2)Cosa ha significato per lei la battaglia per il voto ai fuorisede e la difesa delle istanze del territorio abruzzese che lei rappresenta?

«È una grande soddisfazione, il primo passo di una vera e propria rivoluzione culturale, nonché di una potenziale riforma epocale per la nostra generazione, quando riusciremo a renderla strutturale. Lo abbiamo sentito raccontare e promettere dalla sinistra, giovanile e parlamentare, nel corso degli ultimi dieci anni. Noi lo abbiamo fatto subito. Per raggiungere questo primo traguardo mi sono speso in prima persona, affiancato dalle nostre strutture giovanili e sostenuto da Fratelli d’Italia. Contrastare l’astensionismo involontario, semplificare l’accesso a un diritto fondamentale quale quello del voto e permettere ai giovani di decidere del proprio futuro e del futuro della propria terra, sentendosi davvero rappresentati, sono gli obiettivi di una nostra battaglia generazionale. Non è più possibile raccogliere i consensi dei ragazzi solo con l’antipolitica, serve chi invece lavori davvero per loro».

3) È fiducioso sul fatto che i conservatori dell’Ecr possano conquistare una presenza consistente all’Europarlamento e un commissario di peso?

«Lo certifica qualsiasi rilevazione: i Conservatori europei avranno un ruolo “chiave” nella prossima legislatura, Giorgia Meloni e Fratelli d’Italia ne saranno il motore principale. Le motivazioni sono tante, su tutte il pragmatismo di Giorgia nell’affrontare i dossier più importanti e la capacità di creare con le famiglie della destra europea una vera e propria alternativa ai socialisti».

4) Molti vedono il conflitto tra sovranismo ed europeismo come una guerra tra egoismo e solidarietà continentale, ritenendo quest’ultima l’unica forma di solidarietà efficace in un sistema globalizzato. Essere sovranisti significa dunque non essere solidali?

«Significa volere un’Unione Europea che “faccia meno, ma faccia meglio”, occuparsi dei grandi temi come la difesa comune, l’approvvigionamento energetico e la gestione dei flussi migratori.

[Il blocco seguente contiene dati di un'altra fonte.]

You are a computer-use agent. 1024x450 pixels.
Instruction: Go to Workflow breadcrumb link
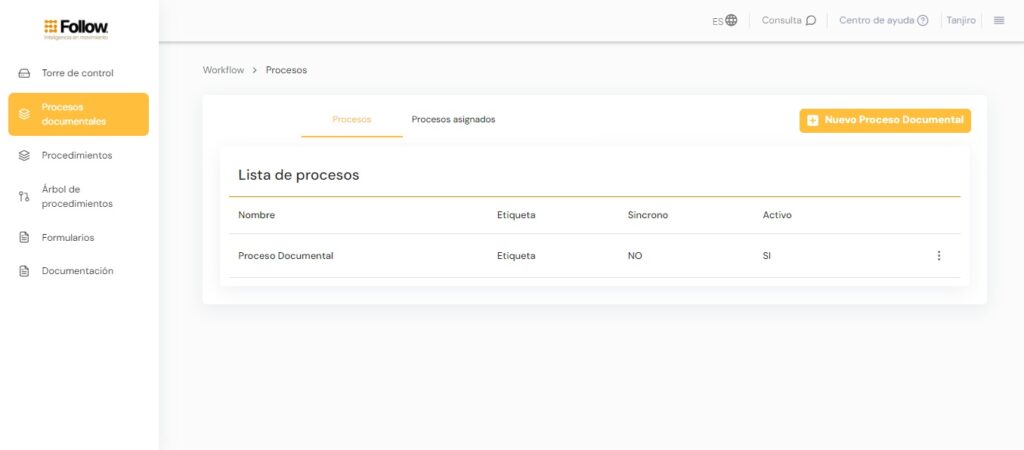223,70
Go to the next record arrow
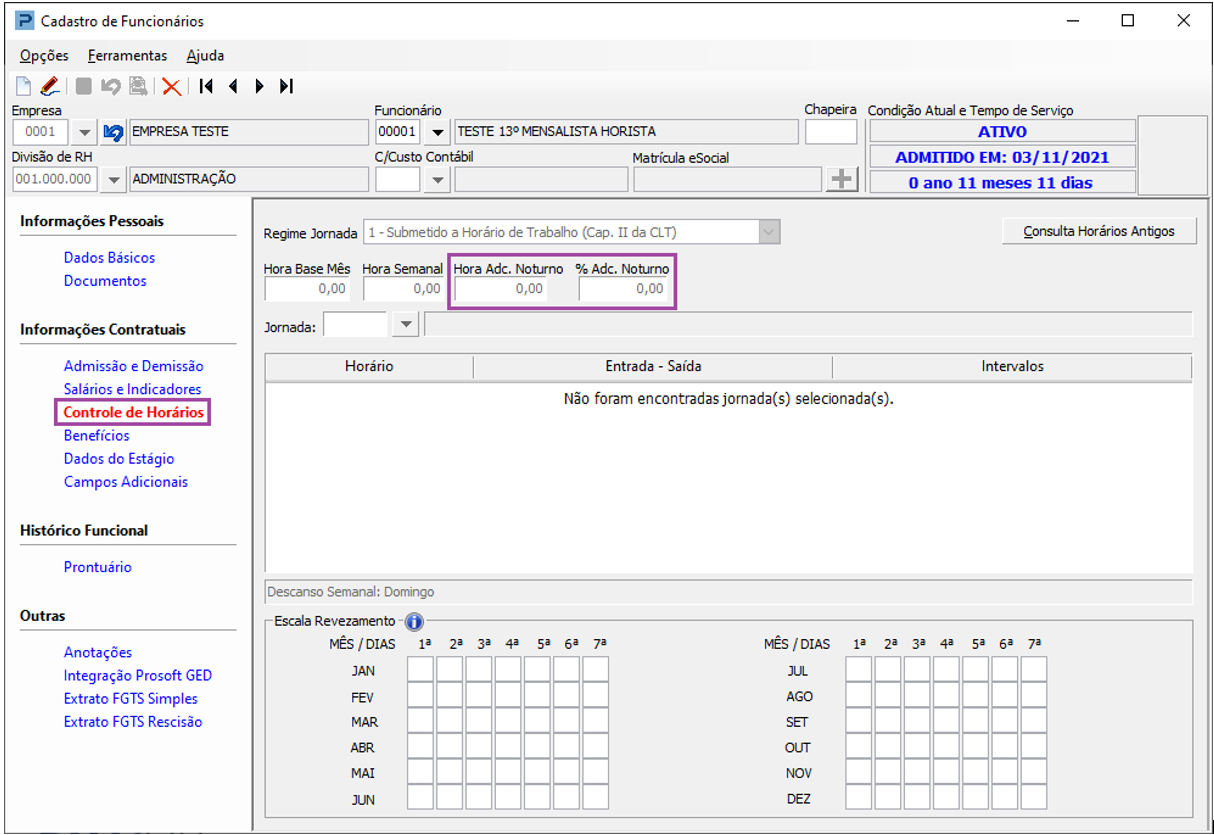 [259, 87]
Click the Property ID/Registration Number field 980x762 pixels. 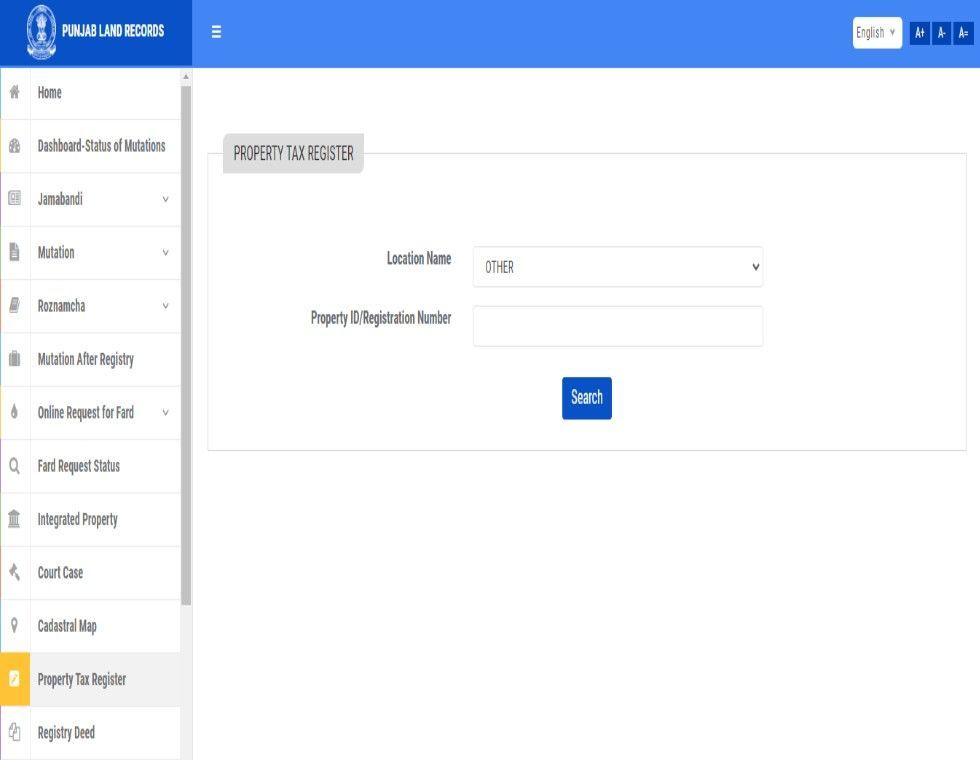pyautogui.click(x=617, y=326)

Bisogna lasciare ai singoli stati la facoltà di declinare gli obiettivi comunitari, penso alla transizione ecologica, sulla base delle peculiarità dei singoli stati, senza vessare ulteriormente i cittadini con ulteriori oneri economici sulle loro spalle. Ad esempio, l’efficientamento energetico per le abitazioni nel Sud Italia non può essere lo stesso della Svezia. È necessario, dunque, il rispetto dei principi di sussidiarietà e proporzionalità. Spesso invece l’UE ha valicato questi limiti, tendendo a regolamentare quasi ogni aspetto delle nostre vite: da che cibo mangiare a che macchina acquistare, da come ristrutturare casa a come coltivare i nostri terreni agricoli».

5) Quali dovrebbero essere a suo parere le priorità per l’Unione nella prossima legislatura considerato che si è parlato di molti temi come la difesa, la transizione ecologica e quella digitale?

«Non credo ce ne sia uno in particolare poiché ormai la maggioranza delle materie su cui operano gli amministratori locali sono regolamentate dall’Unione europea. Quelli elencati sono fra i temi principali e direi più d’avanguardia, si pensi alla transizione digitale e alla sfida dell’intelligenza artificiale che a noi giovani interessa particolarmente. Ma bisogna in primis cambiare il paradigma nell’approccio a determinati temi, adottandone uno meno ideologico e più pragmatico. L’Europa deve diventare un gigante politico e non burocratico».